[jira] [Commented] (IMPALA-13884) Improves logging of slow event processing

ASF subversion and git services (Jira) Fri, 28 Mar 2025 18:15:18 -0700


    [ 
https://issues.apache.org/jira/browse/IMPALA-13884?page=com.atlassian.jira.plugin.system.issuetabpanels:comment-tabpanel&focusedCommentId=17939358#comment-17939358
 ]


ASF subversion and git services commented on IMPALA-13884:
----------------------------------------------------------

Commit 8a3642864edbec450661a1aabd21dab0fc574c27 in impala's branch 
refs/heads/master from stiga-huang
[ https://gitbox.apache.org/repos/asf?p=impala.git;h=8a3642864 ]
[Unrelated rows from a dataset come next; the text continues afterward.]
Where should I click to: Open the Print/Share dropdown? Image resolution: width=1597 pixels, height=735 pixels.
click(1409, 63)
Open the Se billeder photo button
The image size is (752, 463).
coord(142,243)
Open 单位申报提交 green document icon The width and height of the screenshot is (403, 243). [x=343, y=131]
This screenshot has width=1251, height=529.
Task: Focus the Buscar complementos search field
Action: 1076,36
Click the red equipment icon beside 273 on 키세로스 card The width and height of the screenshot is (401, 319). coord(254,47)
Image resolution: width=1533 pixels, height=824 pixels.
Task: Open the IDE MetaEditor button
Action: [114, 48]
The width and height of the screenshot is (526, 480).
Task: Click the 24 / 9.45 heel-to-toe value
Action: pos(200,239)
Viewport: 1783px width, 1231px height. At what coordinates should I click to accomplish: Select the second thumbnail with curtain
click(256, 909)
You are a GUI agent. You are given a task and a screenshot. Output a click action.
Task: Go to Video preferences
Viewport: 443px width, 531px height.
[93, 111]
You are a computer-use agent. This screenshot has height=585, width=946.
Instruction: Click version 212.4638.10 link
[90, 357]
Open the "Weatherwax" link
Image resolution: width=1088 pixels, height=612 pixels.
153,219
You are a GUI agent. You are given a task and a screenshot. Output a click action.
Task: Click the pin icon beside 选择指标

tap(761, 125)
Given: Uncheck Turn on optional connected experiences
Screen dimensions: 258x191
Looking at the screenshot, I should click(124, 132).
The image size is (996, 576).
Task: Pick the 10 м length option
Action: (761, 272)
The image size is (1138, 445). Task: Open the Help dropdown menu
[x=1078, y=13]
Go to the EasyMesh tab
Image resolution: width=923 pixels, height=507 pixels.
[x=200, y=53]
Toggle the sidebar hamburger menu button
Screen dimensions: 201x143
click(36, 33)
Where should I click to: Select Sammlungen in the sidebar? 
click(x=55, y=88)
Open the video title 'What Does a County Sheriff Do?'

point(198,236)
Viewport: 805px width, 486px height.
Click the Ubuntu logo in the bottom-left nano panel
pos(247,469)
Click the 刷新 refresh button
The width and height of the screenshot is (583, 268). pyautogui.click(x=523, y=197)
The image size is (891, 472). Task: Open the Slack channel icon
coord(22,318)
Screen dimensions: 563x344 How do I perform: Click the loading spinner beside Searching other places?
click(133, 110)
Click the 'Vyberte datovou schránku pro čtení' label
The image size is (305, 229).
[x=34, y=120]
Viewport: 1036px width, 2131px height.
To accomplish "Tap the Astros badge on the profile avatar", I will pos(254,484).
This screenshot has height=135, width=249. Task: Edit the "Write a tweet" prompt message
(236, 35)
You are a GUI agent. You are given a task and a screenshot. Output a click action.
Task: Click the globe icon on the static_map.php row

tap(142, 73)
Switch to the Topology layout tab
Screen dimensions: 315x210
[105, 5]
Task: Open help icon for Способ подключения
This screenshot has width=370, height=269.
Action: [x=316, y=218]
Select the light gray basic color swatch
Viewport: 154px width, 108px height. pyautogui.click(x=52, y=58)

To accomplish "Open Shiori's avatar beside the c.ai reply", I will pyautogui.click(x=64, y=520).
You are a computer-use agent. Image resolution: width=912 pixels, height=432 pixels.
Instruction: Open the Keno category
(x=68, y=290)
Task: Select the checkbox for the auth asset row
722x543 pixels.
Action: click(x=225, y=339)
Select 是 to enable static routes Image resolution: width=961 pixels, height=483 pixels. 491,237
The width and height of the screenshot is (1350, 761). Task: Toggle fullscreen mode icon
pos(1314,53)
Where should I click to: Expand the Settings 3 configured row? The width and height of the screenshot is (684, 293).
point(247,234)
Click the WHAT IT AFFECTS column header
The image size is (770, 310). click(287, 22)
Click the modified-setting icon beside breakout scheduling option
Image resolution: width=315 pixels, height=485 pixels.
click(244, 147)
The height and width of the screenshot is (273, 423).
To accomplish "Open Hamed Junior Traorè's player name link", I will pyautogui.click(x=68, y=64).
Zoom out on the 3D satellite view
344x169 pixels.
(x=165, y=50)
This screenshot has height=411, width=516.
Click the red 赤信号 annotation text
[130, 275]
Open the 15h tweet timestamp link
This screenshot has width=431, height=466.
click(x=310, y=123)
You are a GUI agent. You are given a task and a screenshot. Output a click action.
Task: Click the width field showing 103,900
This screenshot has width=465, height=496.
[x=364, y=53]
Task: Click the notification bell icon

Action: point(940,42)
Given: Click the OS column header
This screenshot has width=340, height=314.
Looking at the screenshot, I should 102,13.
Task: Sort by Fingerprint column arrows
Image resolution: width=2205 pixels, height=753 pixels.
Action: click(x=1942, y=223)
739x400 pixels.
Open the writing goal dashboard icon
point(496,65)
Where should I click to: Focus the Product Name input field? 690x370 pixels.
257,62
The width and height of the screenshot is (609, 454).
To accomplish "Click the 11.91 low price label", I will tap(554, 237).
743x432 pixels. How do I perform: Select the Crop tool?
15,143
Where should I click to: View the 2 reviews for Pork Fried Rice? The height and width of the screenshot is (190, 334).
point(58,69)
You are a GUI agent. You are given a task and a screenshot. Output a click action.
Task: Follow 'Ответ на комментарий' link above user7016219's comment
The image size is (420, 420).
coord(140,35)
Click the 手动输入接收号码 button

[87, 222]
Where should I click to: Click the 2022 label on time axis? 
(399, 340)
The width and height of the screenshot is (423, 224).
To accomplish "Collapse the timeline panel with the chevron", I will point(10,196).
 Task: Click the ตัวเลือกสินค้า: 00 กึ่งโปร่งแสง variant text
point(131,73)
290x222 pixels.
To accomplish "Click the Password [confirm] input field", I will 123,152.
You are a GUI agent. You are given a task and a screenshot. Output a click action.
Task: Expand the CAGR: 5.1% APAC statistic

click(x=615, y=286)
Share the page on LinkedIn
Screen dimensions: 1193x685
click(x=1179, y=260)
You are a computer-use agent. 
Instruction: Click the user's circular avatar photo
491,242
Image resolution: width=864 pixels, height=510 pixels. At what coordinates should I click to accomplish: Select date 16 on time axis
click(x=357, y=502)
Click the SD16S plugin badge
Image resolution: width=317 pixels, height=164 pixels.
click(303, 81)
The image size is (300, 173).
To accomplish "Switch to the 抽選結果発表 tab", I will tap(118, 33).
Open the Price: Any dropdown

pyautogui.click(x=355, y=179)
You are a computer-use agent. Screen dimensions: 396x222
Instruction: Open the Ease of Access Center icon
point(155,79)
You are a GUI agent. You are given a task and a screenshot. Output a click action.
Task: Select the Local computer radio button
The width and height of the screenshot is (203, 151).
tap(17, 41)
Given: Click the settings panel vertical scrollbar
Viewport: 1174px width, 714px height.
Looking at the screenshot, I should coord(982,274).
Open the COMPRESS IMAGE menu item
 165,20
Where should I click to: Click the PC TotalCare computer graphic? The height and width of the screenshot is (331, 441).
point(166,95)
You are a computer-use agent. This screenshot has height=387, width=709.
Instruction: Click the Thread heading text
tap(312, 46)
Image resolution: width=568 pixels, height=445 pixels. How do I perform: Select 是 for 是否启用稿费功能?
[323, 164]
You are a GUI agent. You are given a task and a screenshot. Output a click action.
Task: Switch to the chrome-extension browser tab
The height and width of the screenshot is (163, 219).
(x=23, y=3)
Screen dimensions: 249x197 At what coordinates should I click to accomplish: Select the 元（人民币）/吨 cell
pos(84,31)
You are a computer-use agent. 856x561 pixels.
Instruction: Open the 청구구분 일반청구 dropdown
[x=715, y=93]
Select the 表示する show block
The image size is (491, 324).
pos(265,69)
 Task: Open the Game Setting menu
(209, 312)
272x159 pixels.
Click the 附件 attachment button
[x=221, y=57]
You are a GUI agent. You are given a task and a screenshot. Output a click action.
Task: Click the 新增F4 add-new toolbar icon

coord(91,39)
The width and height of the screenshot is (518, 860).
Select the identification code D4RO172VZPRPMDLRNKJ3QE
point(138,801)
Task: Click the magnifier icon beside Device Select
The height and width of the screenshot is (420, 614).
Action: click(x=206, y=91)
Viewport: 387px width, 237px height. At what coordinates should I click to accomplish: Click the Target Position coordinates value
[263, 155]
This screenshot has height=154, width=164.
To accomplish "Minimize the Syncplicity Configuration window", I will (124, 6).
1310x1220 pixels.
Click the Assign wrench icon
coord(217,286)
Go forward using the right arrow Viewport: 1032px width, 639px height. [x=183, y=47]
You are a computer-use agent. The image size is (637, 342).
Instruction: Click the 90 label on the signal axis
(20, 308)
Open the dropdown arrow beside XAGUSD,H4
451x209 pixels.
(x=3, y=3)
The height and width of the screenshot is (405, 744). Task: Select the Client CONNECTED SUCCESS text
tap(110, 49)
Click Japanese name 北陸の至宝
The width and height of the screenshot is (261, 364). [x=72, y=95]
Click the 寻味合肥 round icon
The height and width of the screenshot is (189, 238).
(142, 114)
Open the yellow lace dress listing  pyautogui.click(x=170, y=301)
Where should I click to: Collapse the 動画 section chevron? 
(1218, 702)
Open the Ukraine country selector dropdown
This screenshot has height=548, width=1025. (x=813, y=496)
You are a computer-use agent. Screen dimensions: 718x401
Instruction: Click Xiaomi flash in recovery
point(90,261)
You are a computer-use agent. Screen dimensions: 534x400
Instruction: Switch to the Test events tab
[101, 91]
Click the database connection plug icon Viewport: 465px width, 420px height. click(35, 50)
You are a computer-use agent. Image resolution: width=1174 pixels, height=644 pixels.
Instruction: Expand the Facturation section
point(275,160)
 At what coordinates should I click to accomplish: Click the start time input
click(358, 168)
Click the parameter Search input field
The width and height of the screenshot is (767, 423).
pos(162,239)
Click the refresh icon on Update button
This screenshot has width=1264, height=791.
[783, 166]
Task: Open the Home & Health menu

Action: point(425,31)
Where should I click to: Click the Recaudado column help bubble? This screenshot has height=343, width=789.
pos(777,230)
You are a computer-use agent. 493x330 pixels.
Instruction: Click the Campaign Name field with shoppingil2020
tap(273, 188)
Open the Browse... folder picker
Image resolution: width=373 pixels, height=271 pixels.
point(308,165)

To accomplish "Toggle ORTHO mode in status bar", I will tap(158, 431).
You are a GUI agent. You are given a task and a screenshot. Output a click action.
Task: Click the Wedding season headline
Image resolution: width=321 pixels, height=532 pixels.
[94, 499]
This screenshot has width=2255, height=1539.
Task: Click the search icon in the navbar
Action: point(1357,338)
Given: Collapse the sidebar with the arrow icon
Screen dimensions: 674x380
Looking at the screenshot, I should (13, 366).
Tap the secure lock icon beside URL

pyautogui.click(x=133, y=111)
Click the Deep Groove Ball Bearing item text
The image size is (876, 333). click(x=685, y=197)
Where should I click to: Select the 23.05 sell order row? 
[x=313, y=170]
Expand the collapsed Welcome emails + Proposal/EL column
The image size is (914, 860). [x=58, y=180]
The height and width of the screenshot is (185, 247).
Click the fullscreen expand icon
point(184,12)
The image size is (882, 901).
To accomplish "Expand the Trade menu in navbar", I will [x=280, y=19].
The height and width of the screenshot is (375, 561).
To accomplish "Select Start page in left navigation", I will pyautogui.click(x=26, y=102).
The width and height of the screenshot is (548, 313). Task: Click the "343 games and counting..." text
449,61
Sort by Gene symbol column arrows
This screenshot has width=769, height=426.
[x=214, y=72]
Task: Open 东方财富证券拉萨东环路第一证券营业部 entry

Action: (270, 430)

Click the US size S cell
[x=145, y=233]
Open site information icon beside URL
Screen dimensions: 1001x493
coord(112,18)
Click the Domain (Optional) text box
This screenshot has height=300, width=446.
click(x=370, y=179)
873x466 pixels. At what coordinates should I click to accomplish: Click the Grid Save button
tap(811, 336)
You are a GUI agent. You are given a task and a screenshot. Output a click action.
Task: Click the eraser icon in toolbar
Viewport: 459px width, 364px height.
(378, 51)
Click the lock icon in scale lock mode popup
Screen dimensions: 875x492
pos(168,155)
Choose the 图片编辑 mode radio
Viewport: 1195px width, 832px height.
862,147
IMPALA-13884: Add more details in metadata loading logs

Adds the target of the event in HMS event processing logs. For
AlterPartitionEvent, the partition name will also be printed. Note that
Add/DropPartitionEvent could have multiple partitions so ignore them for
now. E.g.
EventId: 5271 EventType: ALTER_PARTITION Target: db1.tbl year=2009/month=1
EventId: 28781 EventType: ALTER_TABLE Target: tpcds.store_sales

In the reason of loading table metadata, adds the event id if the
request comes from the EventProcessor. E.g.
Reloading metadata for table definition and all partition(s) of db1.tbl (INSERT 
event 15765)
Reloading partition metadata: db1.tbl part=1 (INSERT event 15685)
Reloading partition metadata: cachedb.cached_tbl_part j=4,j=1,j=2... and 2 
others (batch of 5 ALTER_PARTITIONS events from 38063 to 38067)

For logs of execDdl requests on AlterTable operations, add the
AlterType. E.g.
execDdl request: ALTER_TABLE db1.tbl UPDATE_STATS issued by user1
execDdl request: ALTER_TABLE db1.tbl RECOVER_PARTITIONS issued by user1

For the warning of waiting for table write lock too long in
CatalogServiceCatalog.tryLock(), also logs the stacktrace. E.g.

Write lock for table db1.tbl was acquired in 3329 msec. Caller stacktrace:
org.apache.impala.catalog.CatalogServiceCatalog.tryLock(CatalogServiceCatalog.java:635)
        at 
org.apache.impala.catalog.CatalogServiceCatalog.tryWriteLock(CatalogServiceCatalog.java:537)
        at 
org.apache.impala.catalog.CatalogServiceCatalog.evaluateSelfEvent(CatalogServiceCatalog.java:1250)
        at 
org.apache.impala.catalog.events.MetastoreEvents$MetastoreEvent.isSelfEvent(MetastoreEvents.java:928)
        at 
org.apache.impala.catalog.events.MetastoreEvents$MetastoreTableEvent.isSelfEvent(MetastoreEvents.java:1259)
        at 
org.apache.impala.catalog.events.MetastoreEvents$BatchPartitionEvent.processTableEvent(MetastoreEvents.java:2819)
        at 
org.apache.impala.catalog.events.MetastoreEvents$MetastoreTableEvent.process(MetastoreEvents.java:1348)
        at 
org.apache.impala.catalog.events.MetastoreEvents$MetastoreEvent.processIfEnabled(MetastoreEvents.java:703)
        at 
org.apache.impala.catalog.events.MetastoreEventsProcessor.processEvents(MetastoreEventsProcessor.java:1354)
        at 
org.apache.impala.catalog.events.MetastoreEventsProcessor.processEvents(MetastoreEventsProcessor.java:1097)
        at 
java.util.concurrent.Executors$RunnableAdapter.call(Executors.java:511)
        at java.util.concurrent.FutureTask.runAndReset(FutureTask.java:308)
        at 
java.util.concurrent.ScheduledThreadPoolExecutor$ScheduledFutureTask.access$301(ScheduledThreadPoolExecutor.java:180)
        at 
java.util.concurrent.ScheduledThreadPoolExecutor$ScheduledFutureTask.run(ScheduledThreadPoolExecutor.java:294)
        at 
java.util.concurrent.ThreadPoolExecutor.runWorker(ThreadPoolExecutor.java:1149)
        at 
java.util.concurrent.ThreadPoolExecutor$Worker.run(ThreadPoolExecutor.java:624)
        at java.lang.Thread.run(Thread.java:750)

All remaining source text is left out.